Speaker of the Parliament of Nauru
- In office 1968 – January 1971
- Preceded by: position established
- Succeeded by: Kenas Aroi

Member of the Nauruan Parliament for Aiwo
- In office 31 January 1968 – 25 January 1971
- Preceded by: position established
- Succeeded by: Kinza Clodumar

Personal details
- Born: 21 December 1922 Nauru
- Died: 17 July 1989 (aged 66) Nauru

= Itubwa Amram =

Nauruan politician

The Reverend Alfred Itubwa Amram (21 December 1922 – 17 July 1989) was a Nauruan pastor and political figure.

==Professional roles==

===Political role===

He was a member of the first parliament of the Republic of Nauru.
He was the Speaker of the Parliament of Nauru from 1968 to January 1971.

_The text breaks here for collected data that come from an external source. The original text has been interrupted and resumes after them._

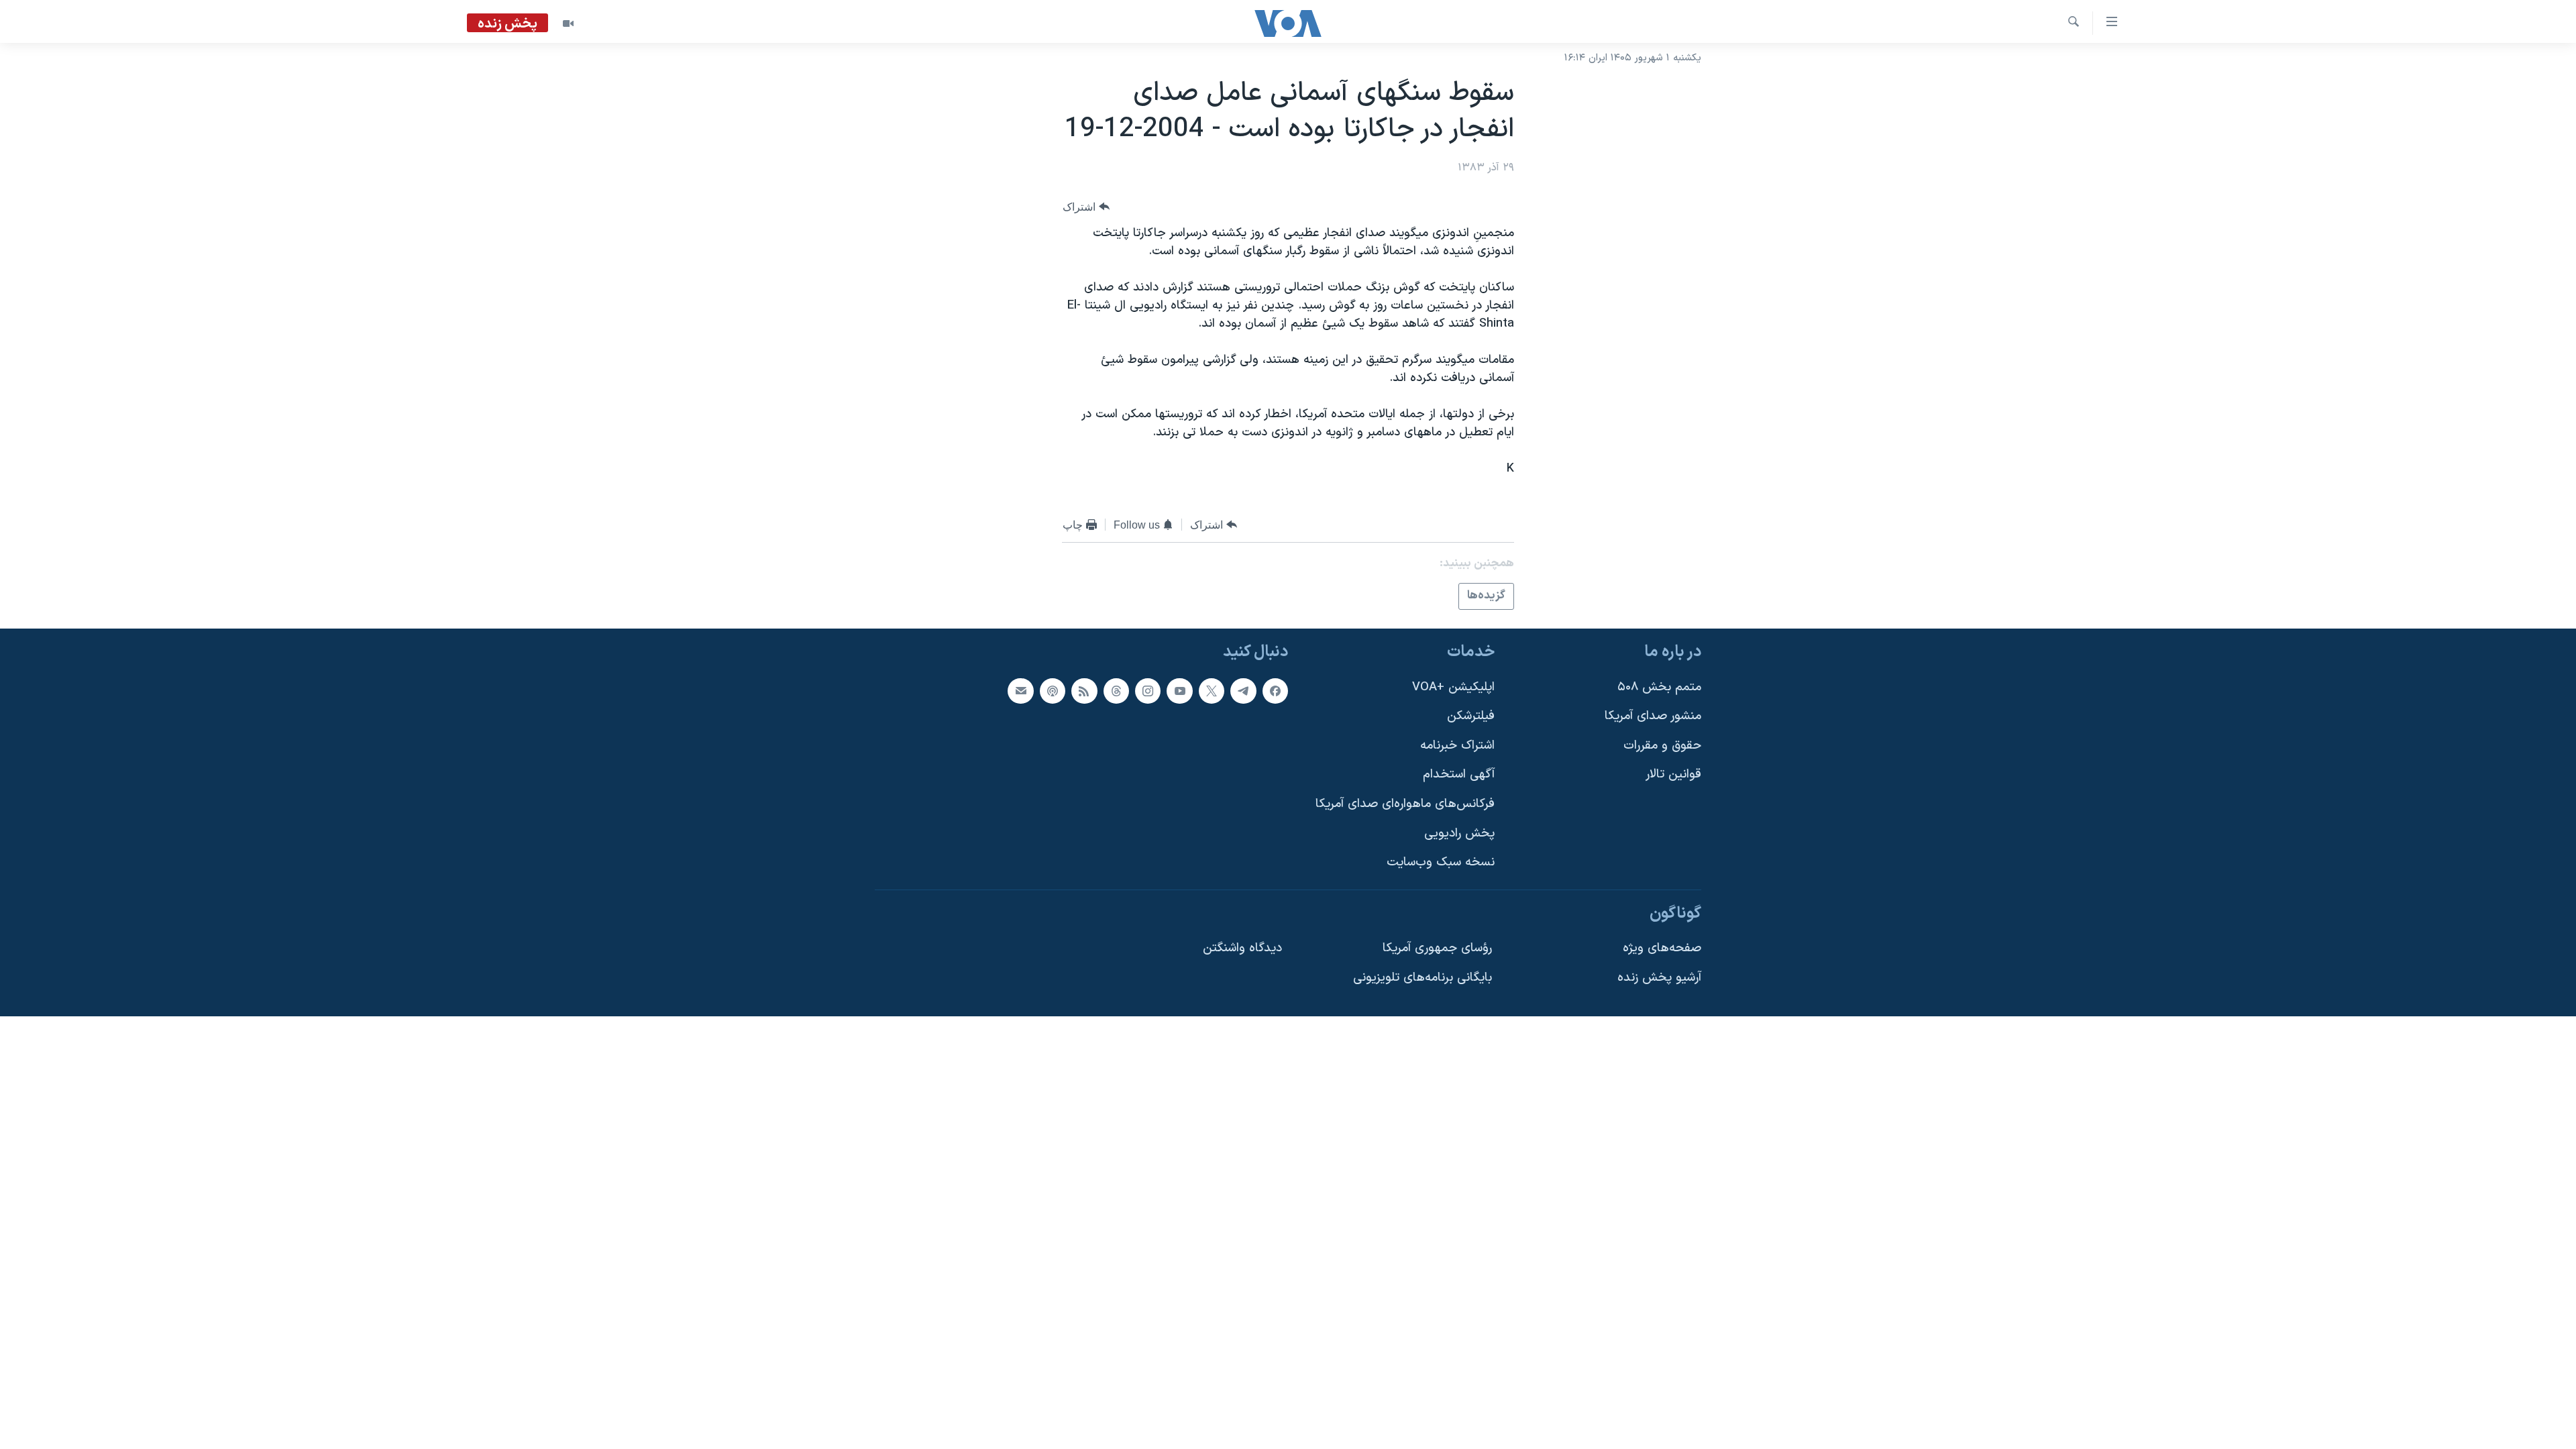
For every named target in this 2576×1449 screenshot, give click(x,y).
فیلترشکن (1471, 716)
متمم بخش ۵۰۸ (1659, 687)
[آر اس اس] (1084, 690)
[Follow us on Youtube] (1179, 690)
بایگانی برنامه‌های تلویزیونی (1422, 978)
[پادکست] (1052, 690)
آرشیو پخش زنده (1659, 978)
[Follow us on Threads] (1116, 690)
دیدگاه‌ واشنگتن (1242, 948)
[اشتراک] (1020, 690)
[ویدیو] (568, 23)
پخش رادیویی (1459, 833)
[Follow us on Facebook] (1275, 690)
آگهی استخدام (1459, 774)
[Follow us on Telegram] (1243, 690)
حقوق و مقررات (1662, 745)
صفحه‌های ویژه (1662, 948)
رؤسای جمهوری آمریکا (1437, 948)
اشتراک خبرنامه (1457, 745)
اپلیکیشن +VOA (1453, 687)
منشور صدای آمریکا (1653, 716)
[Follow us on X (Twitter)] (1211, 690)
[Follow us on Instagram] (1148, 690)
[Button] (1086, 207)
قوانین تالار (1673, 774)
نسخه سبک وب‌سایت (1441, 862)
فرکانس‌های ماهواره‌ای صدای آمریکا (1405, 804)
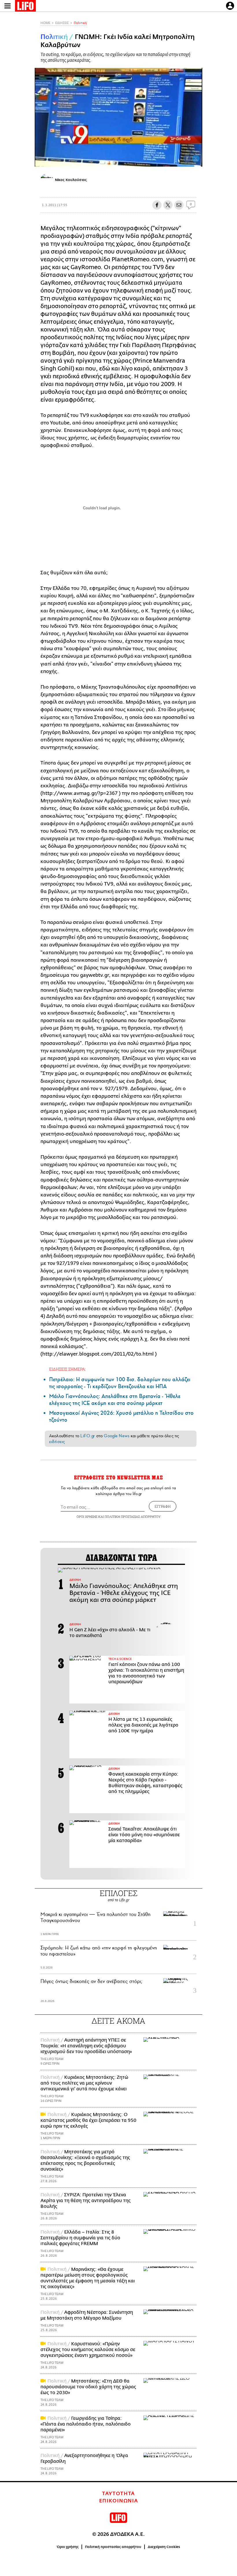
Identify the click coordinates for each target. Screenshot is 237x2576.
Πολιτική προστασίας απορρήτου (113, 2547)
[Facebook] (187, 158)
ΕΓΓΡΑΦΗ (163, 1506)
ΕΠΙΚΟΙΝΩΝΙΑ (118, 2501)
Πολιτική (80, 23)
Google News (116, 1435)
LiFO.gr (87, 1435)
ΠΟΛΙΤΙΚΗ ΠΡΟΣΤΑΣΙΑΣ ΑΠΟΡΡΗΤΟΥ (133, 1516)
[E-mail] (179, 205)
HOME (45, 23)
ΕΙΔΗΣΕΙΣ (62, 23)
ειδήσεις (57, 1441)
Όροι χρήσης (68, 2547)
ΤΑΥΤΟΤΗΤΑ (118, 2494)
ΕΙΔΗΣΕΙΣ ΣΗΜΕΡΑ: (67, 1369)
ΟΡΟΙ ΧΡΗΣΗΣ (87, 1516)
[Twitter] (195, 158)
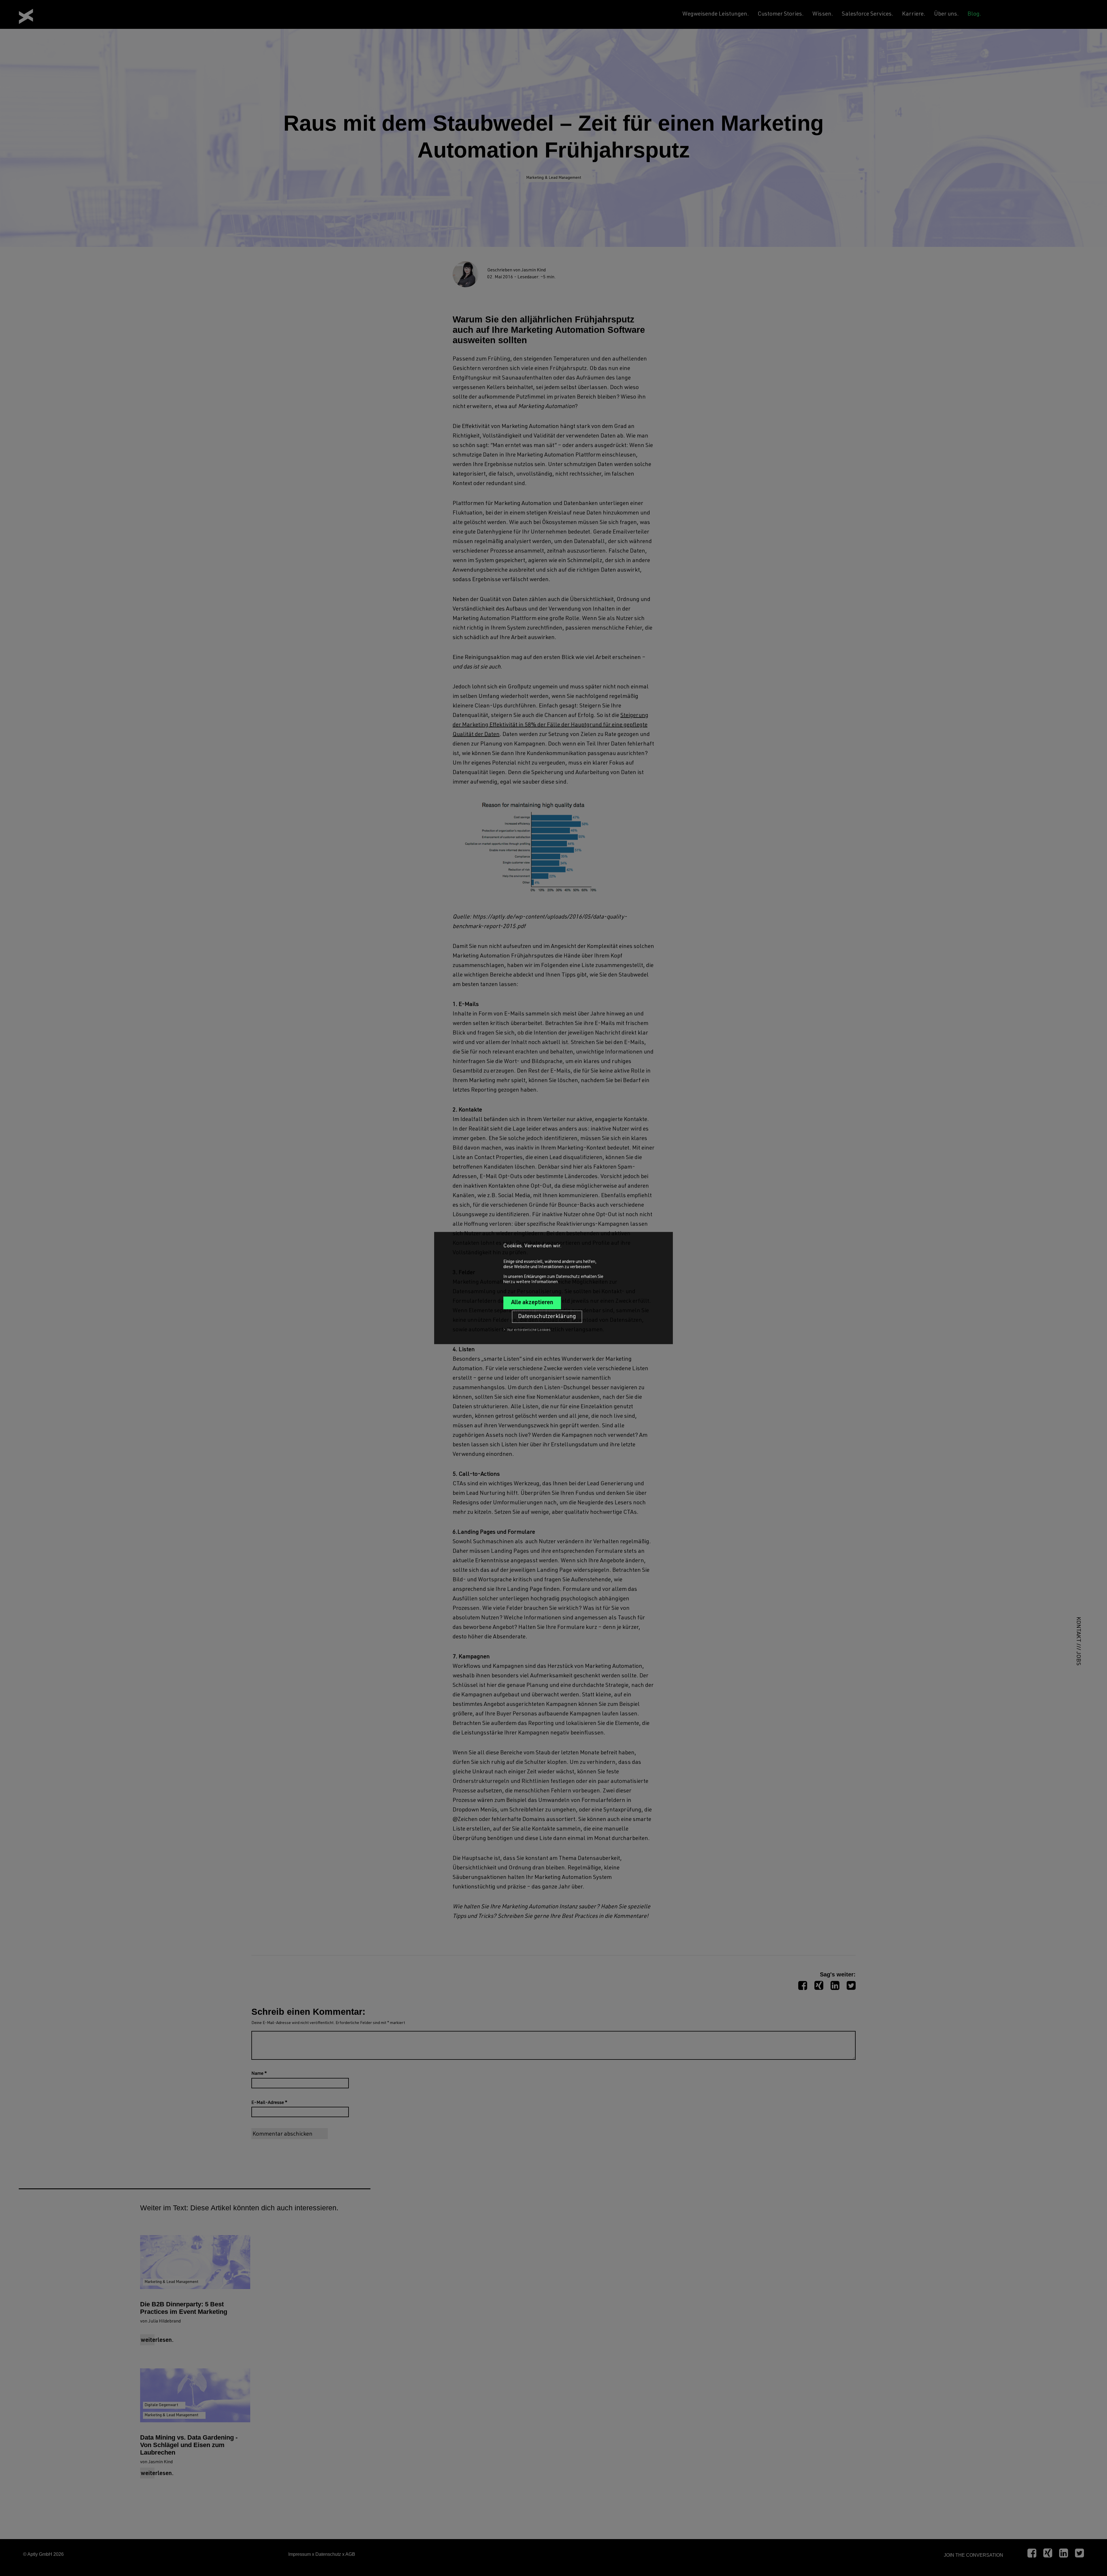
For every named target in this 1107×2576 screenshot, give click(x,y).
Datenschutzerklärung (547, 1316)
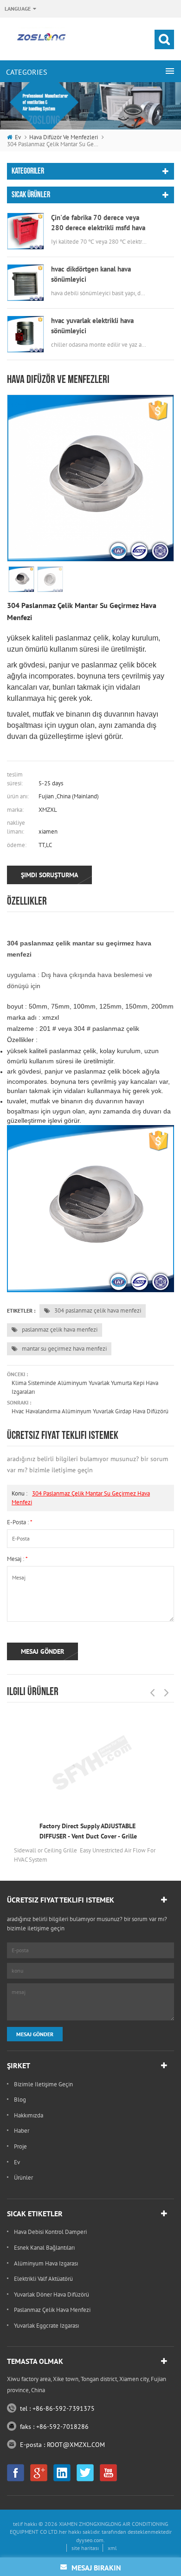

Standing for Aiwo Constituency, Amram was elected to parliament in early 1968 just before the country's independence. Four years later he lost his seat to Kinza Clodumar.

===Pastoral role===

Amram was the first Nauruan-born ordained minister, with all preceding ministers coming from abroad. Amram was trained in Australia. He later served as head of the Nauruan Protestant Church.

==Personal life==
Amram was a member of the Iruwa tribe.

==Death==
Amram died on 17 July 1989, at age 66.